= TASK STATEMENT =
Present the data as a numbered list, beginning at its first line and stopping after the line that contains "Agents is located at coordinates (1622, 330).", with blank lines omitted.

[Start of DATA PROVIDED]

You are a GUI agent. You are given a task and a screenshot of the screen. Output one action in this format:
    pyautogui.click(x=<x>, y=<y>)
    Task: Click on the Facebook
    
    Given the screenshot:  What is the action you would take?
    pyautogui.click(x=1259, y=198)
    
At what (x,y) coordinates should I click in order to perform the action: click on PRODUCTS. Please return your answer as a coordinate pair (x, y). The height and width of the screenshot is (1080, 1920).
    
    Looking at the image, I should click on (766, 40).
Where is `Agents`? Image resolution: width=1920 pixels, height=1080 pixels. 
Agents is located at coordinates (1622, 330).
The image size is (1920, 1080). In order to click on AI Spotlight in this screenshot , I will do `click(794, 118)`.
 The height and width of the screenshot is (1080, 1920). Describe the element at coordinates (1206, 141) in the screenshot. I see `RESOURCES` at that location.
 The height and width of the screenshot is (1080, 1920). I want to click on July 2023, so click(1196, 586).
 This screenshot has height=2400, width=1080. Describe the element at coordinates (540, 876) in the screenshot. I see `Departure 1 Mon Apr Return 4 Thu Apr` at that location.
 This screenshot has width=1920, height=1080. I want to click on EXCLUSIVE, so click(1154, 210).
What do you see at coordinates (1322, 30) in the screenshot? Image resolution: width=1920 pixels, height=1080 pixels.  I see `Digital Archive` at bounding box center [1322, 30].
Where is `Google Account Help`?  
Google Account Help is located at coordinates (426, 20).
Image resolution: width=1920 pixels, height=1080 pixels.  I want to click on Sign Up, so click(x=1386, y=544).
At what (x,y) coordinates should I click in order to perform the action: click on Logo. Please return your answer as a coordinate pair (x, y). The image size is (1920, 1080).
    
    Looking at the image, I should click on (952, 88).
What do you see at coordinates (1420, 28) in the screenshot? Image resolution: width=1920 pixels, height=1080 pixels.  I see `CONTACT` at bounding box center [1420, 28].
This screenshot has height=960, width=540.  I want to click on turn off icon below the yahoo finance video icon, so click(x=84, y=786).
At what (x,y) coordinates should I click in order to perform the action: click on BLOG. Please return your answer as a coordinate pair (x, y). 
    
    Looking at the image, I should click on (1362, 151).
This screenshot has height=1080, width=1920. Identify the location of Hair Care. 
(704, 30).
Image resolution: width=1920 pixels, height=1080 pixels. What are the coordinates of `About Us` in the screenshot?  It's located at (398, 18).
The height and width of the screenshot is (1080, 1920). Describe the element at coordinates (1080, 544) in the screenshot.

[End of DATA PROVIDED]

= RESULT FOR THIS EXERCISE =
1. You are a GUI agent. You are given a task and a screenshot of the screen. Output one action in this format:
2.     pyautogui.click(x=<x>, y=<y>)
3.     Task: Click on the Facebook
4.     Given the screenshot:  What is the action you would take?
5.     pyautogui.click(x=1259, y=198)
6. At what (x,y) coordinates should I click in order to perform the action: click on PRODUCTS. Please return your answer as a coordinate pair (x, y). The height and width of the screenshot is (1080, 1920).
7.     Looking at the image, I should click on (766, 40).
8. Where is `Agents`? Image resolution: width=1920 pixels, height=1080 pixels. 
9. Agents is located at coordinates (1622, 330).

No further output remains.